MATERIAL PROVIDED Start Marker
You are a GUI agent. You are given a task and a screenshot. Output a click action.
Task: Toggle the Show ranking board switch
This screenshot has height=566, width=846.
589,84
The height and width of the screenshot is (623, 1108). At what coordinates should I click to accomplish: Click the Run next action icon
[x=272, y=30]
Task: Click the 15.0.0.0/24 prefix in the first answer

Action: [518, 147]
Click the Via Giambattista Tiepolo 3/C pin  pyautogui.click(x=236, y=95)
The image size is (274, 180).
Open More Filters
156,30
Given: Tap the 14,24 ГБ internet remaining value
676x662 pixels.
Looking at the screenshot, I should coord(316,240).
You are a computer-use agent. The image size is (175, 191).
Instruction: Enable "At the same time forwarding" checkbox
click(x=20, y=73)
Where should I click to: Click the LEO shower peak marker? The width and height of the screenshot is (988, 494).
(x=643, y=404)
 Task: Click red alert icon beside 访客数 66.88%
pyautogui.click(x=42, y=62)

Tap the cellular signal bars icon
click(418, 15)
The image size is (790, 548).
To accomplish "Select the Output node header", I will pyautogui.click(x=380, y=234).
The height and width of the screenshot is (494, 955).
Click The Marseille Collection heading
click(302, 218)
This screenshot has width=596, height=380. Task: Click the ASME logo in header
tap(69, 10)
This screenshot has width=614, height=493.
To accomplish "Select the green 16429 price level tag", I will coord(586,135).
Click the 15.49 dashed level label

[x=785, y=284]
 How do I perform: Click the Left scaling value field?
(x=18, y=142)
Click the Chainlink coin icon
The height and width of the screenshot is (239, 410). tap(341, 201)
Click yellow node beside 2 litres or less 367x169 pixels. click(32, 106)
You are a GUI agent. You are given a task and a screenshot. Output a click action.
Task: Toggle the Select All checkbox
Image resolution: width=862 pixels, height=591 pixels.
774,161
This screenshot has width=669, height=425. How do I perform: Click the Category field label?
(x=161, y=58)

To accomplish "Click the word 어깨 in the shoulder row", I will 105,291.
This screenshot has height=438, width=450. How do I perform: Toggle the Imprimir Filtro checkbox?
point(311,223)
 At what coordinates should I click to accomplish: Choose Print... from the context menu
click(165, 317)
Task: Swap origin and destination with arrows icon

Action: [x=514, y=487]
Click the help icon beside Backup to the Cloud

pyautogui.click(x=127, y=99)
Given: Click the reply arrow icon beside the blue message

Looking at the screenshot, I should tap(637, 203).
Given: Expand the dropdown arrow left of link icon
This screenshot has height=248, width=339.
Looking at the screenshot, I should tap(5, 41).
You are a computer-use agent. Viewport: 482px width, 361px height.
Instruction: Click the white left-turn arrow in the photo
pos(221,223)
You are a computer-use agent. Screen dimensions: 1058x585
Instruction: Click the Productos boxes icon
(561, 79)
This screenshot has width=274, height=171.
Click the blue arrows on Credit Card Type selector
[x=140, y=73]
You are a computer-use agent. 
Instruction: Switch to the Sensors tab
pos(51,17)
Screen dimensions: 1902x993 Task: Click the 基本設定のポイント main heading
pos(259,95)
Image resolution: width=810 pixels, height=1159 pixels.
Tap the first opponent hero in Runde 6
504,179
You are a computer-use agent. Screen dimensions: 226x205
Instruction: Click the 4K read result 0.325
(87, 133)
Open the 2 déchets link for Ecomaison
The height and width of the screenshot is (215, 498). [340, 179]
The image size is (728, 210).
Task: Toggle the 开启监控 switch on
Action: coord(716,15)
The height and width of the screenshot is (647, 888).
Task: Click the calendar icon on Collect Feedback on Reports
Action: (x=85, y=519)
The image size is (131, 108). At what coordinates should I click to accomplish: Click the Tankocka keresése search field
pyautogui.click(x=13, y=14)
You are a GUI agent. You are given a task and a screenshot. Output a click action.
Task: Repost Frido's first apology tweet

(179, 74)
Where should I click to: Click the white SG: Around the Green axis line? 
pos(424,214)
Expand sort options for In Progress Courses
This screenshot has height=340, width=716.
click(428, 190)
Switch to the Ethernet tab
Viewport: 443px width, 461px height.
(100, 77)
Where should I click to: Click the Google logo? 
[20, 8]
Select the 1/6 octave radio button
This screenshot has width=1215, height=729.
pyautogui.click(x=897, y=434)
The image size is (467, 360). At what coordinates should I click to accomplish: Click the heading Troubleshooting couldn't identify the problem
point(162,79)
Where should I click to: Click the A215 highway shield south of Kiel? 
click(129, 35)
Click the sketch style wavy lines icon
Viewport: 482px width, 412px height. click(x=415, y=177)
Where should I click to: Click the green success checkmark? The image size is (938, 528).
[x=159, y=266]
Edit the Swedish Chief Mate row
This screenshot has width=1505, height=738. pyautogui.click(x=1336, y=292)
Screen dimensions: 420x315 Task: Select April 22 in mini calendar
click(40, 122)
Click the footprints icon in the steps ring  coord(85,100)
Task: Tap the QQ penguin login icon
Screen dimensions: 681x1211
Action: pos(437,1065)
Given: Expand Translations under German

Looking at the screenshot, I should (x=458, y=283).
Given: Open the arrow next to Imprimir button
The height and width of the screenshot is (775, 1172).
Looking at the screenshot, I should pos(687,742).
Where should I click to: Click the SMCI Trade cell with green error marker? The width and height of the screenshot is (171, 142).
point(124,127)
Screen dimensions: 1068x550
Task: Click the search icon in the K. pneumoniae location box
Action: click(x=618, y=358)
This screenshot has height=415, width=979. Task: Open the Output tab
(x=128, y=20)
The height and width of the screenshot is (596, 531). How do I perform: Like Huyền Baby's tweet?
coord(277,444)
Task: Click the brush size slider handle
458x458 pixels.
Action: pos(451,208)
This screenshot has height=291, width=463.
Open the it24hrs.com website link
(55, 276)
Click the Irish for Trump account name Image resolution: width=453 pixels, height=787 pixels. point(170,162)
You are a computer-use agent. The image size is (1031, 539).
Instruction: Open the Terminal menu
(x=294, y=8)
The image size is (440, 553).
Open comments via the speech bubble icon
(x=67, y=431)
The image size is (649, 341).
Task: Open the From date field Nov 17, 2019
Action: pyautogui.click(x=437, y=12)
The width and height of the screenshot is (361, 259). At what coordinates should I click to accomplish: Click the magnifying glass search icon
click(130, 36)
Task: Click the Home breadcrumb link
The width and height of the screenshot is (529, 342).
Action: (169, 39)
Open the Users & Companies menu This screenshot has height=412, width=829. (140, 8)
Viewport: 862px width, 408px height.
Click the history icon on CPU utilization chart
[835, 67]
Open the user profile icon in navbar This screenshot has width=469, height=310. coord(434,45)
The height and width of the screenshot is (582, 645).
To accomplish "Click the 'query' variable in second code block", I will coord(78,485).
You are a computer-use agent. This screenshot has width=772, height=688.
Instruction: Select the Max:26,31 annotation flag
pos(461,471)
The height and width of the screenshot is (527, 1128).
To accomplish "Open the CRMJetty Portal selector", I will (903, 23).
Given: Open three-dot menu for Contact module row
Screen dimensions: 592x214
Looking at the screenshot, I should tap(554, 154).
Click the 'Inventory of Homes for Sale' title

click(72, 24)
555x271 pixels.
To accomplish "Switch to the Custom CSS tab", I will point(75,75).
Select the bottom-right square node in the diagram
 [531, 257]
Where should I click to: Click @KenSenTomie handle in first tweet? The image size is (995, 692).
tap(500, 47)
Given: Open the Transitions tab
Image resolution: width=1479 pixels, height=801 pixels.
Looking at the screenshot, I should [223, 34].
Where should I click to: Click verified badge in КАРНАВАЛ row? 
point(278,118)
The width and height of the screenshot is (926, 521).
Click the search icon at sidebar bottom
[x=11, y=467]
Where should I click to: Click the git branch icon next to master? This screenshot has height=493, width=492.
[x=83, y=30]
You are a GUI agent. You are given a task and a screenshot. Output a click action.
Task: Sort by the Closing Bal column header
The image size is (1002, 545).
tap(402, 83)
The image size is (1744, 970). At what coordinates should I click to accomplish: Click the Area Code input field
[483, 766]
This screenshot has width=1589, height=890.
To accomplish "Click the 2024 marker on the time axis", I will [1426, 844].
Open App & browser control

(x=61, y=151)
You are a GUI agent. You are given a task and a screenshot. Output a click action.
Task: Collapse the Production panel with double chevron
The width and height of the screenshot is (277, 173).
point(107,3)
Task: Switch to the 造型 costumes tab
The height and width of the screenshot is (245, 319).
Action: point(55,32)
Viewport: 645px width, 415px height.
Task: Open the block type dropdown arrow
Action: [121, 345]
MATERIAL PROVIDED End Marker
ABOUT THIS EXERCISE -
Please give again the lines above between the line holding "Open the it24hrs.com website link" and the line holding "Task: Click the Home breadcrumb link", inclusive, exactly as they are and with nothing added.

REPLY -
Open the it24hrs.com website link
(55, 276)
Click the Irish for Trump account name Image resolution: width=453 pixels, height=787 pixels. point(170,162)
You are a computer-use agent. The image size is (1031, 539).
Instruction: Open the Terminal menu
(x=294, y=8)
The image size is (440, 553).
Open comments via the speech bubble icon
(x=67, y=431)
The image size is (649, 341).
Task: Open the From date field Nov 17, 2019
Action: pyautogui.click(x=437, y=12)
The width and height of the screenshot is (361, 259). At what coordinates should I click to accomplish: Click the magnifying glass search icon
click(130, 36)
Task: Click the Home breadcrumb link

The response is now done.